I listen to a lot of thrash metal and I just found "New thrash 2022+ only" playlist (or something like that) and it's full of awesome small never-heard bands that have only 50-5000 listeners per month. I would have never discovered any of them if I just followed the algorithm.


What I've found is that the trick with Spotify is to listen to the user-curated playlists, not the Spotify-created playlists. I've discovered a lot more music, and a wider variety of music, that way.


are you me?

I've been using my navidrome instance for the past 6 months (on those free oracle machines), and I can't be more happy about it, specially with android app thing. Seedbox provides fresh stream heh of new music I'm actually interestd on


what do people mean when they say spotify rabbitholes them? My new music from spotify is either from manually clicking links of related artists to artists I like, or clicking stuff from the release radar of new content released every week. Where are you getting these stale recs?


This is just speculation on my part, but I've wondered if it's because of listening patterns: I tend to listen to entire albums at once and did most of my discovery on Spotify by starting "radios" from songs or albums. Spotify would then rabbithole me on those even when refreshed; they'd slowly converge on the same set of songs, unless I moved to a completely different genre (and even then I'd sometimes end up with playlists with all kinds of discordant stuff mashed together).

I got fed up when I looked up while working and realized that I had listened to Circles by Dag Nasty[1] like 8 times in a single day. I used to like that song, but now I can't listen to it anymore!

I've switched to Last.fm, Bandcamp, and my friends (bless them) for discovery.

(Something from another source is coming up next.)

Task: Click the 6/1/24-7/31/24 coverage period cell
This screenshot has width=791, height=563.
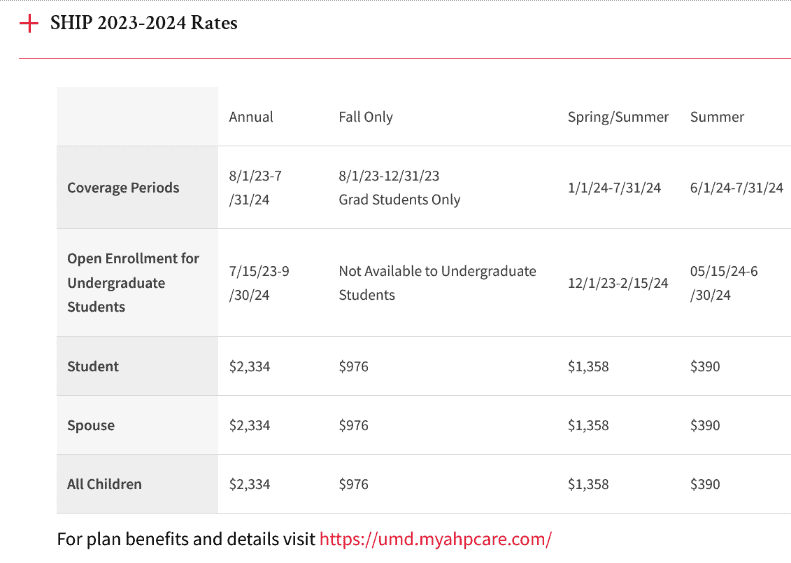Action: pos(736,188)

[1]: https://www.youtube.com/watch?v=Vyx4JeyMJE0


I like to find a new genera of music and if I like the song I will choose the radio option. Spotify says "Get a collection of songs based on any artist, album, playlist, or song, with Spotify Radio." but in my experience the radio playlist is not (only) based on the song I'm playing because it also mixes in a bunch of recently played songs that are normally unrelated to the song genera I'm listening to.


That's the thing about Spotify's (and other music streaming services) recommendation engines: they're terrible DJs.

It puts completely unrelated songs together in the same mix, be it because of different genre, mood, energy. Only human-curated playlists and albums are good to play-and-forget; but at that point why do I need Spotify at all?

I pay Youtube begrudgingly to avoid ads, I might as well use their music service which has the exact same problem, rather than paying Spotify on top.


Discover, artist radio, auto-playlists after playing a single song, etc. Pretty much everything in the app is a terrible recommendation.


I find it works brilliantly for me and always find new stuff. What styles do you favour? FWIW, I started my Spotify era with things like Chemical Brothers, RJD2, etc but then have a lot of very different genre mixed in besides that (anything from black metal to pop). I'm always surprised when others have a bad experience with Spotify as a discovery tool.


Where's the music coming from? Do you own the music files or are you simply replacing legal music with just not paying for it?


This was asked and answered in multiple other subthreads.


Hype Machine is also still great for discovery.


Where do you get the music?


I buy a lot of music on Bandcamp and at shows. Other stuff (older stuff) I buy at thrift and music stores (there are many where I live). I also started out with a large library due to CDs that were handed down to me.


Soulseek is good if you wish to sail the seas, Bandcamp for indie musicians getting paid fairly.